------ PROVIDED MATERIAL

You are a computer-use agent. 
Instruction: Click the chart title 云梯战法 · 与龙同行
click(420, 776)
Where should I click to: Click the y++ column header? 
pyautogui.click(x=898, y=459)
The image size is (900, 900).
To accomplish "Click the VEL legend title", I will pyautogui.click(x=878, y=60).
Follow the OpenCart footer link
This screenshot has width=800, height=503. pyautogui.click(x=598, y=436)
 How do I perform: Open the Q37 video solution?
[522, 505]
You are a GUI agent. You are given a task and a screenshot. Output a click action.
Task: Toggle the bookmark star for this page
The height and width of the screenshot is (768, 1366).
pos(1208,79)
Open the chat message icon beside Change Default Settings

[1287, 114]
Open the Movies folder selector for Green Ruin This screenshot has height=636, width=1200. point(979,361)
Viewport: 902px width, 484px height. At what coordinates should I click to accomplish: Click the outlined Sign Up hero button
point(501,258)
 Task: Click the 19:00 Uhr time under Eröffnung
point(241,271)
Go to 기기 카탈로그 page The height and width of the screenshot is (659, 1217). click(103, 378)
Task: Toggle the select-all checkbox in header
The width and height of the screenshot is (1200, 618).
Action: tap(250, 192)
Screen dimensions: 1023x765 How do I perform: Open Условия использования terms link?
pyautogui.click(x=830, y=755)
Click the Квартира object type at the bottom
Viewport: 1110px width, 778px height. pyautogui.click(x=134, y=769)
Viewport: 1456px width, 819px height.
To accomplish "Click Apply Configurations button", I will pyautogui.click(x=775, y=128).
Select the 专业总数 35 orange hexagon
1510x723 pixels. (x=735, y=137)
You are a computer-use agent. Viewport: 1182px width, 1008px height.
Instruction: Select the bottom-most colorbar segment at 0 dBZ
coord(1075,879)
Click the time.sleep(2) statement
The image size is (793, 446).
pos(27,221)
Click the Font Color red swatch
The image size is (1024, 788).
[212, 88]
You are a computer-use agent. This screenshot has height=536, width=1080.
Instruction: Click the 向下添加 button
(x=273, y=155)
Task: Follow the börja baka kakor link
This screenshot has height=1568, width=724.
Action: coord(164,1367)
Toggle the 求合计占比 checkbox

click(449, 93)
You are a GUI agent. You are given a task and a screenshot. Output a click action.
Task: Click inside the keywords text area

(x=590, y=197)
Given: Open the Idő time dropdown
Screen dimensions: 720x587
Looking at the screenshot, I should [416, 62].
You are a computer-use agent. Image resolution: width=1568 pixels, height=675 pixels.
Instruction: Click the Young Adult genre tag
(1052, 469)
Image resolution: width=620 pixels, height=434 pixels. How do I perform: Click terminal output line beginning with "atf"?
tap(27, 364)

------------

WHAT YOU WILL DO
A single figure is the whole answer: the number of lines in the material above where the string "agent" occurs.

EXPECTED ANSWER
6